У Годфри Бертрама Элленгауэна, как и у некоторых других лэрдов его времени, было много прославленных предков, но мало денег. Род его уходил своими корнями так далеко в глубь времен, что самые первые представители его терялись где-то в варварских веках независимости Гэллоуэя[c3]. На родословном древе его, кроме христианских и рыцарских имен Годфри, Гилбертов, Деннисов и Роландов, которым конца не было, были и языческие, относившиеся к еще более отдаленным временам, - Артьт, Кнарты, Донагилды и Хэнлоны. Действительно, когда-то все они были людьми буйного нрава, повелителями обширных незаселенных земель и вождями большого племени Мак-Дингауэев и лишь значительно позднее приняли норманнское имя Бертрамов. Они воевали, поднимали восстания, терпели поражения; потом их покоряли, им отрубали головы, их вешали - словом, с ними на протяжении многих столетий происходило все то, что приличествует каждому знаменитому роду.

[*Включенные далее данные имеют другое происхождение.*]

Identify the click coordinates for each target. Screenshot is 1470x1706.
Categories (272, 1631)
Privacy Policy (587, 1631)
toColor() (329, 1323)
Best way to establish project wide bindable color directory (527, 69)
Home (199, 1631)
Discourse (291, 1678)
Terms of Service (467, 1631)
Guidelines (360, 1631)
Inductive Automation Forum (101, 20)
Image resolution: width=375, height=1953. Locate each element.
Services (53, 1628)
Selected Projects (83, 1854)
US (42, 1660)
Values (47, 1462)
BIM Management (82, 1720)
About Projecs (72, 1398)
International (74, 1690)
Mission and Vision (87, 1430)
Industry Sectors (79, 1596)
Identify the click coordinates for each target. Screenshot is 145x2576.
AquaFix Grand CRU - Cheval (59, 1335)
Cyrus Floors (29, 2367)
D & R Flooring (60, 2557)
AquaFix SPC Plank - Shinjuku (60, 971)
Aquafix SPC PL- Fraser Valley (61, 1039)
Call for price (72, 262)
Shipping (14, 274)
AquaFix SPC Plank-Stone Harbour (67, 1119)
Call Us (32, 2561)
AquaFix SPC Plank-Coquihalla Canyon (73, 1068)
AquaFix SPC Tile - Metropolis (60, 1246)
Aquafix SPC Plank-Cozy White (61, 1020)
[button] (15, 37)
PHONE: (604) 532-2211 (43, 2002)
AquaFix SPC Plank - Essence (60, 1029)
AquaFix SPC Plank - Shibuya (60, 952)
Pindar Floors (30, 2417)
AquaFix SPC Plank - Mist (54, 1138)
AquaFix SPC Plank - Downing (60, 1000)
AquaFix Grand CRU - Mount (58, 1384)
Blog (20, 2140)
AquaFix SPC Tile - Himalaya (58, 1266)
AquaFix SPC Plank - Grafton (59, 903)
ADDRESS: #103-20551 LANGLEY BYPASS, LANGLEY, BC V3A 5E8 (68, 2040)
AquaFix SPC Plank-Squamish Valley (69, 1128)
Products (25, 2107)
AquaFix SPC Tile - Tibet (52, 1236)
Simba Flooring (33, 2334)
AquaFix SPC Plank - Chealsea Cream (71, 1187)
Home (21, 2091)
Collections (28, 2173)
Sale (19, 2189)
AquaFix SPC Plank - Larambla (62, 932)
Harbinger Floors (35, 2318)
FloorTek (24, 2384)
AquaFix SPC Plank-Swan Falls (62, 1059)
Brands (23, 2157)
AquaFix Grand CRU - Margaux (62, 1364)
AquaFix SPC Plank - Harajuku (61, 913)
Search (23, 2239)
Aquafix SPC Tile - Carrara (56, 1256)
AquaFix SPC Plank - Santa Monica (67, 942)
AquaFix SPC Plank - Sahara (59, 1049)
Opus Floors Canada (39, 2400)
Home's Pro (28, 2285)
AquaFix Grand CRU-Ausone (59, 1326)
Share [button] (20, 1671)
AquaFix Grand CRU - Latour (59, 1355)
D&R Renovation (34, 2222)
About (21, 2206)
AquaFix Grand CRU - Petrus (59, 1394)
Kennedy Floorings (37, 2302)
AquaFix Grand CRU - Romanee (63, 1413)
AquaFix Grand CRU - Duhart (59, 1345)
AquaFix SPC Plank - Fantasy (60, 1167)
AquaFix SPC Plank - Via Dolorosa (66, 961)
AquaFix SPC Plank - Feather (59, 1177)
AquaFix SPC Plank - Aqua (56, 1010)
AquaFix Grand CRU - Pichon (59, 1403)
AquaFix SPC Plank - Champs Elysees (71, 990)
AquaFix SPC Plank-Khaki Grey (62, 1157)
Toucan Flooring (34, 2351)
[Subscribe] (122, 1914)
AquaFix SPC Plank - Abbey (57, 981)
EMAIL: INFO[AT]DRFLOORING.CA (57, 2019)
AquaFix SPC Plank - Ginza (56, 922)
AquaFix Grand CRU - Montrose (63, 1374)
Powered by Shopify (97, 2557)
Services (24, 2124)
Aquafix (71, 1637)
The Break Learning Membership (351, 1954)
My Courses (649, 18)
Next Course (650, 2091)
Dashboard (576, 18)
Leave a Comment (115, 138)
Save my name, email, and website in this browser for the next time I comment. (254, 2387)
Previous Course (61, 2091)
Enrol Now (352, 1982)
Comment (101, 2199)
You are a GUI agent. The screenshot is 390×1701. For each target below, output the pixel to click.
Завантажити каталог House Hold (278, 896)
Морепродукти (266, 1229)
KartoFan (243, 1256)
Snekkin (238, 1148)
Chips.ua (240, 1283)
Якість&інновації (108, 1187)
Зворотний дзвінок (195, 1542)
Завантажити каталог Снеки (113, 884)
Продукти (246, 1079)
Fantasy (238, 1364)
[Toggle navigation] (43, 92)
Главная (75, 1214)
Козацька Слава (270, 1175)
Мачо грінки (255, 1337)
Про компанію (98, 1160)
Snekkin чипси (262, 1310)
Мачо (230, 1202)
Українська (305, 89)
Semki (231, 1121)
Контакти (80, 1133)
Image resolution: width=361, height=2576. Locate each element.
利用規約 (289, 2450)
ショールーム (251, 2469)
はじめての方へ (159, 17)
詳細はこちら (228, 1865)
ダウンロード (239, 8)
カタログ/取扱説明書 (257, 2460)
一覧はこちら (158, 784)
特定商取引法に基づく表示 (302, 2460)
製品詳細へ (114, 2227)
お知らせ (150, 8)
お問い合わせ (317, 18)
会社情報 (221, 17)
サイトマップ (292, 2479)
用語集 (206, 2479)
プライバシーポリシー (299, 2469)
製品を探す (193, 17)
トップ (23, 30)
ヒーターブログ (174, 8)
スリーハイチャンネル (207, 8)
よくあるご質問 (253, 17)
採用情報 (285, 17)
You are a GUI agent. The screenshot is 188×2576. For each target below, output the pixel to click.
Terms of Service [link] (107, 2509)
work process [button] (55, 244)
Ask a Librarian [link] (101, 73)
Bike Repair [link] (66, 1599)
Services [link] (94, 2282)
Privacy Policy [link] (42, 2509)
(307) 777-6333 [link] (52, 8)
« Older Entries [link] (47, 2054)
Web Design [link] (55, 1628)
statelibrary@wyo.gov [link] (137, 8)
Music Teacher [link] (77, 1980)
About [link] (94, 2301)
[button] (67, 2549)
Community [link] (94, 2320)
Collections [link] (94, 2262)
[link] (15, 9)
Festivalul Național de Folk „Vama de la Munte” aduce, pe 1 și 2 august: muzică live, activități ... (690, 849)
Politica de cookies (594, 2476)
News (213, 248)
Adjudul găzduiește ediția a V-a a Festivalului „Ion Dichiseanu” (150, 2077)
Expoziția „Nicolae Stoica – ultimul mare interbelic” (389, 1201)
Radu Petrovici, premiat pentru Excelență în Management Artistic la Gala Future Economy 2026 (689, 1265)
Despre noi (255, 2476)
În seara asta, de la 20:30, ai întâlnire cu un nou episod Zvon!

Но постепенно они потеряли свое высокое положение, и прежние главари государственных заговоров и крамол, Бертрамы, Мак-Дингауэи и Элленгауэны, снизошли до роли их простых соучастников. Наиболее роковым в этом смысле для них явилось семнадцатое столетие, когда, казалось, сам враг рода человеческого вселил в них дух протеста, неизменно ставивший их в оппозицию к существующему порядку. Они вели себя как раз наперекор правилам известного пастора Брея[c17] и с таким же упорством вставали на защиту слабых, с каким этот почтенный служитель церкви тяготел к сильным мира сего. И, подобно ему, они получили за все должную награду.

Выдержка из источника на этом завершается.